PASSAGE:
((
13 Jun 2018 16:04 IST

What is the Swaminathan Committee report?

Farmer unions should demand for the implementation of all the recommendations in the report

The one demand that farmer unions put forth every time they protest is the implementation of the Swaminathan Committee report. But what is this report and why do farmers want it so badly?

The National Commission on Farmers — headed by agricultural scientist MS Swaminathan — was constituted in October 2004, to look into the cause of farmer distress and suggest a holistic solution. A key recommendation of the committee, which submitted its final report in October 2006, was that minimum support price (MSP) for all crops be fixed at a premium of 50 per cent over the cost of production.

While the NDA promised to implement this in its election manifesto in 2014, it is yet to take action four years down the line. However, farmers have had their fingers crossed ever since Finance Minister Arun Jaitley announced that all crops will have a MSP of 50 per cent plus cost of production, starting from the 2018-19 kharif season, during this year’s Budget. Will the Centre meet the demand of anxious farmers?

What are the other recommendations of the report?
))
SUPPLIED MATERIAL:
((
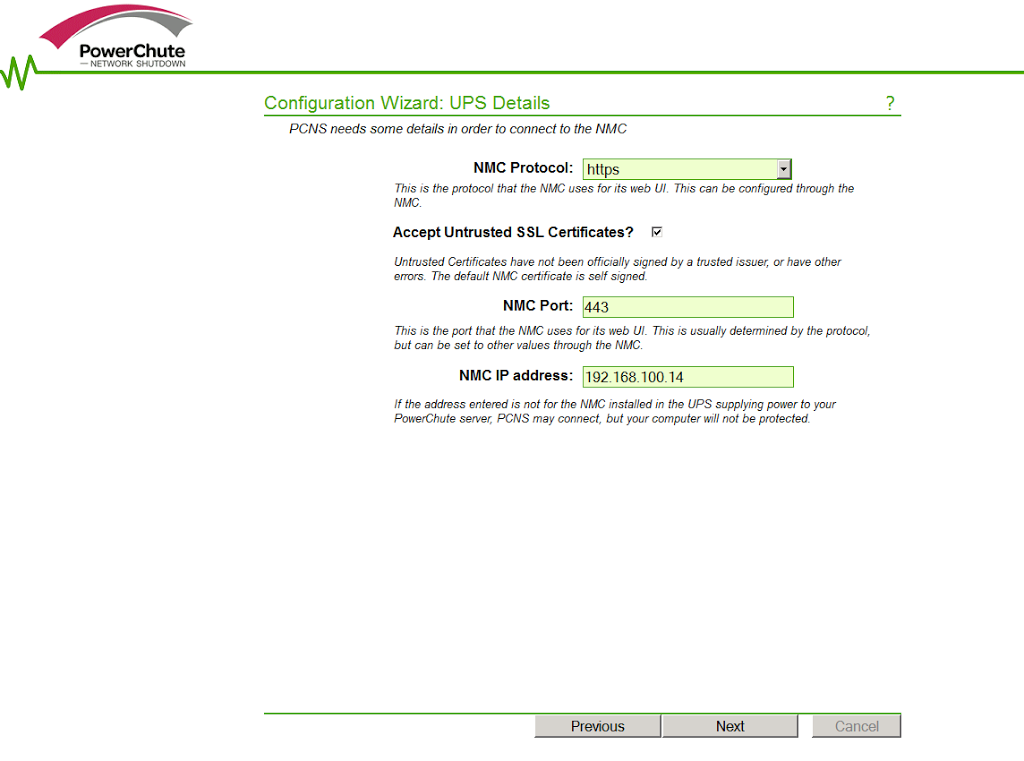
Task: Go back with the Previous button
Action: [597, 727]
))
ACTIVITY A:
Translate this sentence from the article on the Swaminathan Committee report into Spanish: "The National Commission on Farmers — headed by agricultural scientist MS Swaminathan — was constituted in October 2004, to look into the cause of farmer distress and suggest a holistic solution."
ACTIVITY B:
Carry the article on the Swaminathan Committee report forward from its final line.
None of the lines that come after the article are needed for this work.

EXPECTED OUTPUT A:
La Comisión Nacional de Agricultores, encabezada por el científico agrícola MS Swaminathan, se constituyó en octubre de 2004 para examinar la causa de la angustia de los agricultores y proponer una solución integral.

EXPECTED OUTPUT B:
MSP hike – not a big cheer

According to the proposed changes, the ‘cost’ considered for the new MSP will not be as per the Swaminathan Committee report. The report had recommended a MSP of 50 per cent profits above the cost of production (classified as ‘C2’ by the Commission for Agricultural Costs and Prices), which is comprehensive cost, or the sum of all costs incurred by a farmer plus rentals on owned land and interest on owned capital. But the cost the government will take into account is A2+FL (actual paid out cost plus imputed value of family labour), which is expenses on farm inputs — including seeds, fertilisers, fuel and irrigation — and imputed value of family labour.

So, will there be any relief? There are crops where the support price just about covers the cost. The MSP of such crops — including jowar, ragi, sunflower seed, sesamum, niger seed and cotton — is likely to go up sharply. However, the increase will be ineffective on crops where the market prices are already higher than the MSP.

Key suggestions ignored

The Swaminathan Committee report had several suggestions to reduce agrarian distress. But, today, even farmer groups have forgotten them. The Committee suggested land reform measures, including distribution of ceiling surplus land and waste lands; prevention of diversion of prime agricultural land and forest land to the corporate sector for non-agricultural purposes; and setting up a mechanism to regulate the sale of agricultural land based on quantum of land, nature of proposed use and category of buyer.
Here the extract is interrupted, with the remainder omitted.